Dampak dari penggelapan dana tersebut dianggap jaksa menjadi salah satu faktor yang menghambat manajemen keselamatan, yang kemudian berujung pada tragedi tenggelamnya kapal yang membawa ratusan anak sekolah tersebut. Demikian seperti dilansir Reuters, Jumat (16/5/2014).
Hasil penyelidikan jaksa setempat menemukan fakta bahwa feri Sewol tersebut membawa muatan melebihi kapasitas dan melaju terlalu cepat saat berbelok. Fakta tersebut dinilai turut berkontribusi dalam memicu tenggelamnya feri Sewol pada 16 April lalu.
Jaksa Korsel kini tengah memburu Yoo beserta anak-anaknya yang juga memiliki andil dalam perusahaan Cheonghaejin Marine yang mengelola feri Sewol. Dengan berbekal surat perintah penangkapan, jaksa mendatangi rumah putra tertua Yoo dan gereja yang didirikan oleh Yoo yang diyakini menjadi tempat persembunyiannya kini.
Namun ratusan jemaat Evangelical Baptist Church yang didirikan oleh Yoo, membangun blokade khusus di depan gedung gereja tersebut.
Jaksa telah mendapatkan surat perintah penangkapan untuk putra kedua Yoo dan juga putrinya, namun kedua anak Yoo tersebut tinggal di luar negeri. Hingga kini, belum ada satupun keluarga Yoo yang berhasil ditemukan keberadaannya. Dua anak laki-laki Yoo, yakni Yoo Hyuck-ki dan Yoo Dae-kyun merupakan pemilik mayoritas saham perusahaan Cheonghaejin Marine.
Pengacara Son Byoung-gi yang sebelumnya menjadi penasihat hukum keluarga Yoo, menyatakan dirinya telah mengundurkan diri karena keluarga Yoo sangat susah ditemui. Penganti pengacara Son sendiri juga dikabarkan mengundurkan diri.
Awal bulan ini, jaksa Korsel telah menahan Chief Executive Officer (CEO) perusahaan Cheonghaejin Marine Company, Kim Han Sik. Kim ditangkap pada Kamis (8/5) dan dijerat dakwaan kelalaian yang menyebabkan kematian. Menurut jaksa, Kim juga dijerat dakwaan melanggar undang-undang keselamatan kapal. Dakwaan ini terkait dengan temuan fakta bahwa feri Sewol membawa muatan kargo yang melebihi batas saat insiden terjadi 16 April lalu.

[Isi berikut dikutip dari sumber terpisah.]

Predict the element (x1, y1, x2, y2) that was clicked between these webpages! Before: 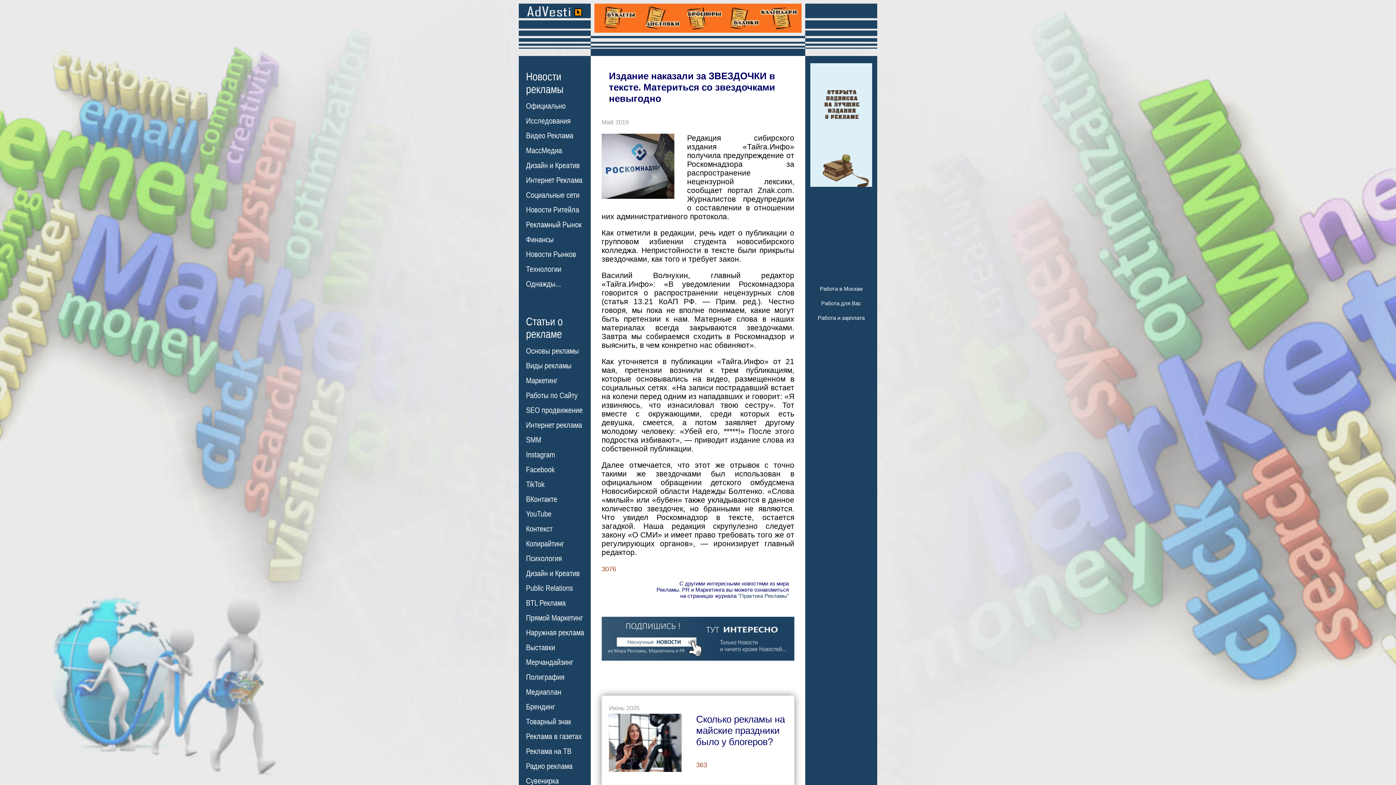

Fakta yang ditemukan jaksa menunjukan bahwa sejak feri Sewol melayani rute Incheon-Jeju pada Maret 2013, kapal tersebut sudah membawa muatan melebihi batas sebanyak 139 kali. Bahkan perusahaan Cheonghaejin Marine meraup untung ekstra sebanyak 62 juta won (Rp 698 juta) atas muatan kargo yang melebihi batas pada 16 April lalu. Total keuntungan ekstra yang diraup atas muatan melebihi batas tersebut nyaris mencapai 3 miliar won (Rp 33 miliar), terhitung sejak Maret 2013.